Wow, that's just so many kinds of wrong. Good grief, DDI was seven DOLLARS a month for 150 pages of text (remember you got Dungeon and Dragon with the sub). How much cheaper could it be?

(2) DRM. It was a horrible idea then...it's worse now. Hate it with a passion! It does nothing but punish honest consumers...it does nothing to stop "pirates".

What do you mean by DRM? Watermarking? Password entry only? What?

(3) just about all companies will half-donkey it; they will take the most simplistic method of creating, say, a "digital magazine", and ignore almost all of the benefits of it actually being digital (such as using layers for PDF backgrounds/borders; allowing multiple languages; allowing easy printing...sections of the "pdf", color choices for fonts, etc; embedding links, sounds, video, interactive forms, etc.). In short, they basically just try and make a "dead tree" book that you can see on your screen.

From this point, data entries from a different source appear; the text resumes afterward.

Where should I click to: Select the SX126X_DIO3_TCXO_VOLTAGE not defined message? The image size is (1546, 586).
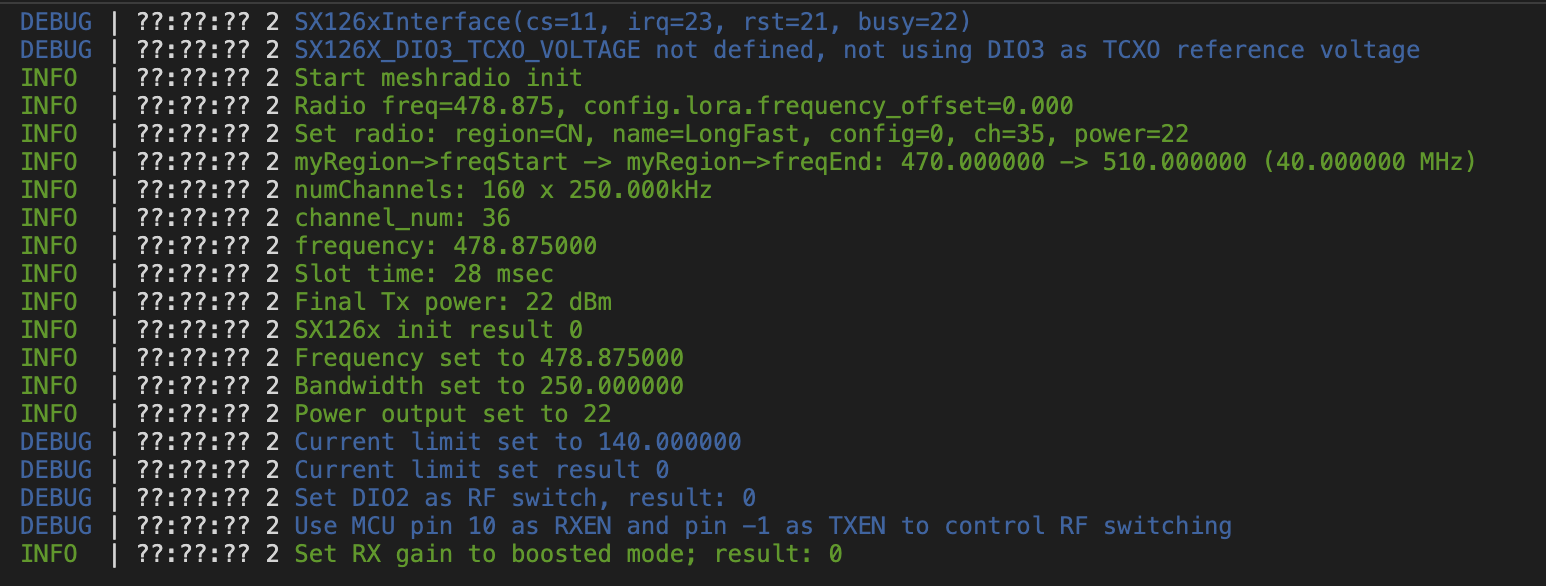pyautogui.click(x=856, y=50)
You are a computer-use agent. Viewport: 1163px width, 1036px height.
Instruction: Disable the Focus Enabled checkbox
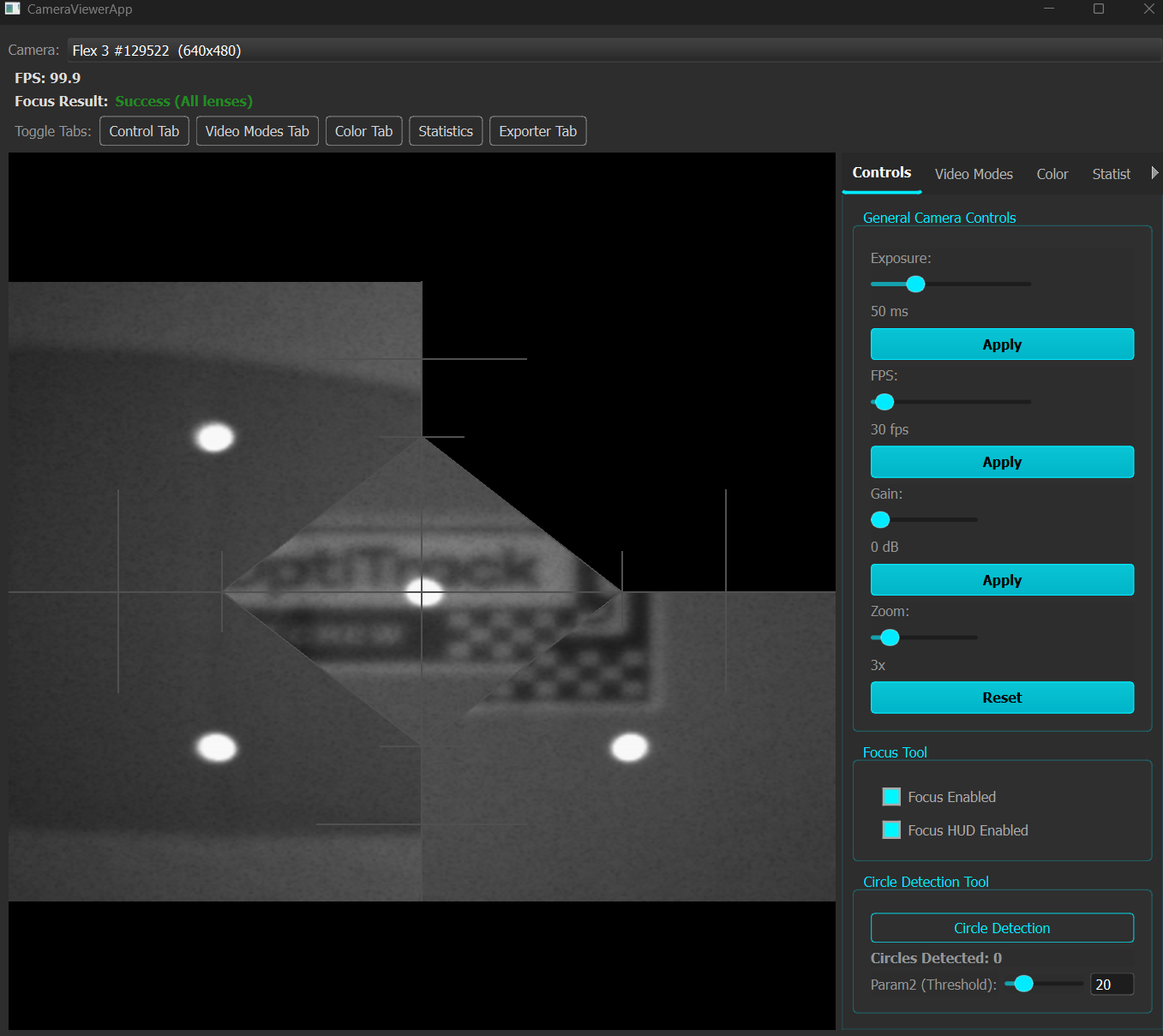point(891,796)
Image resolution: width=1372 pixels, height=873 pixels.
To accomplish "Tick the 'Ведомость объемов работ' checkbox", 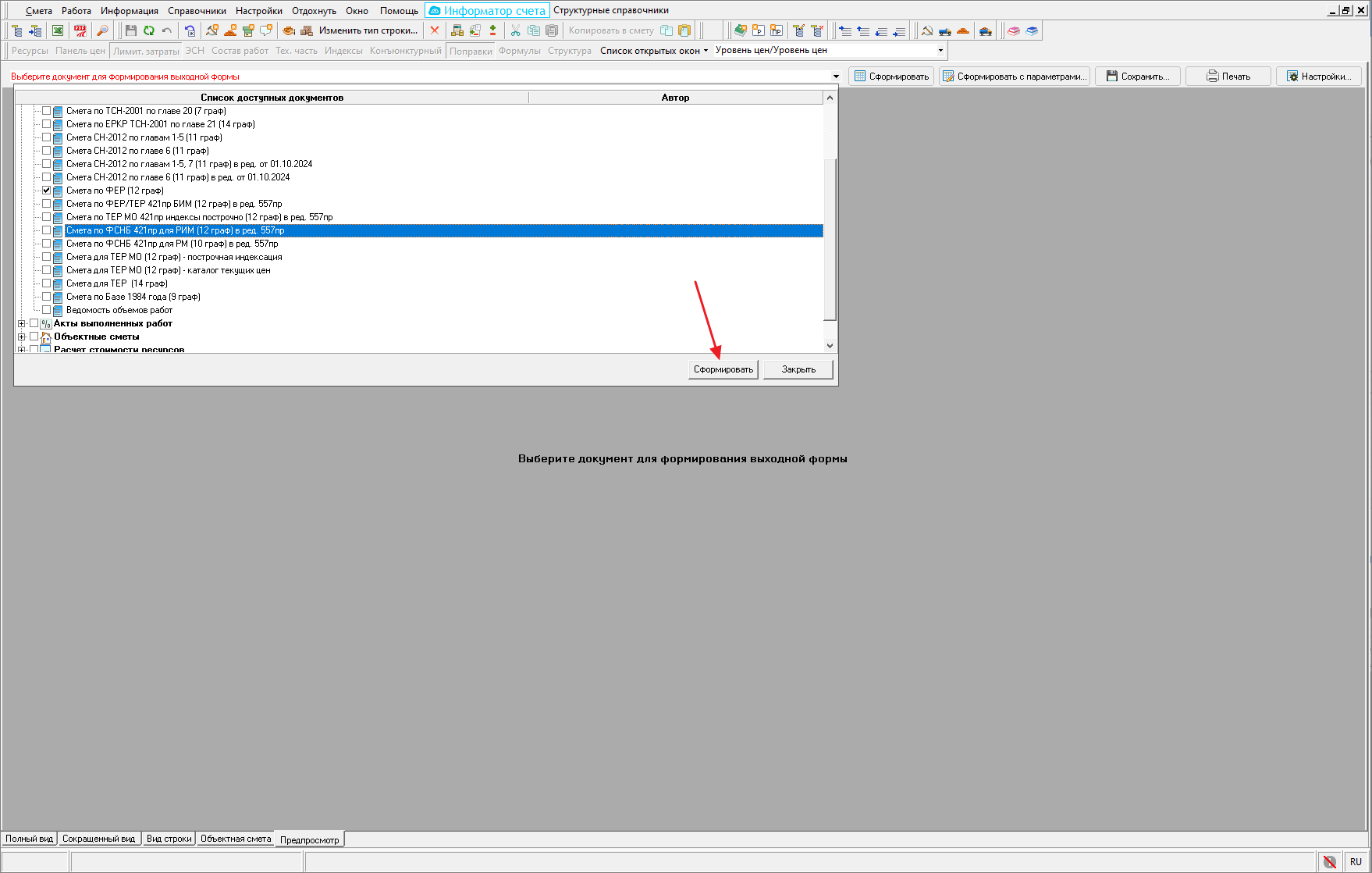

And, are you willing to pay for an interactive, 300 (ish) page digital book every month (after all, if you made Dungeon and Dragon the same size as a novel, that's the word count you're talking about)? And, note, everything that was in Dungeon and Dragon was indexed and searchable through the DDI. If you wanted to find the stat block for some creature on page 37 of Issue 303 of Dungeon, it was a click away.

But, you want all this for less than 7 bucks a month?

(4) advertising; If I'm paying a monthly fee for access to a digital "DragonMag", that fee should cover the cost of making the product. That means that ALL advertising should be either removed completely, or put in the very 'back' of the magazine...where I can easily ignore it all or peruse at my leisure when I'm looking for something to buy. Doesn't bother me as much in dead-tree format...but when I want to print off a 9-page article from a digital magazine, and 25% of that is advertisements it just really grinds my gears! It's wasting paper, wasting space, wasting time and wasting my printer ink...on things I'm not going to likely ever buy.

What advertising did DDI have? I'm looking at my downloaded pdf's from when I had a subscription and I'm not seeing any.

So, if a "digital only" was available...it's have to go down in price after the first few issues (pipeline set up costs get covered), have no DRM, allow me to do what I want with it (disable background/boarder, print selections, etc.), have fully searchable text with fully hyperlinked ToC/Index, and have no advertising (or all advertising in "back"). In other words...not gonna happen. :(

^_^

Paul L. Ming

Yes, because what you want is completely unrealistic and no one could ever make a cent trying to cater to you. Actually, that's not true. WOTC gave you a no DRM, fully searchable magazine with no advertising, but, true, you couldn't disable the backgrounds and it didn't go down in price after the first few issues.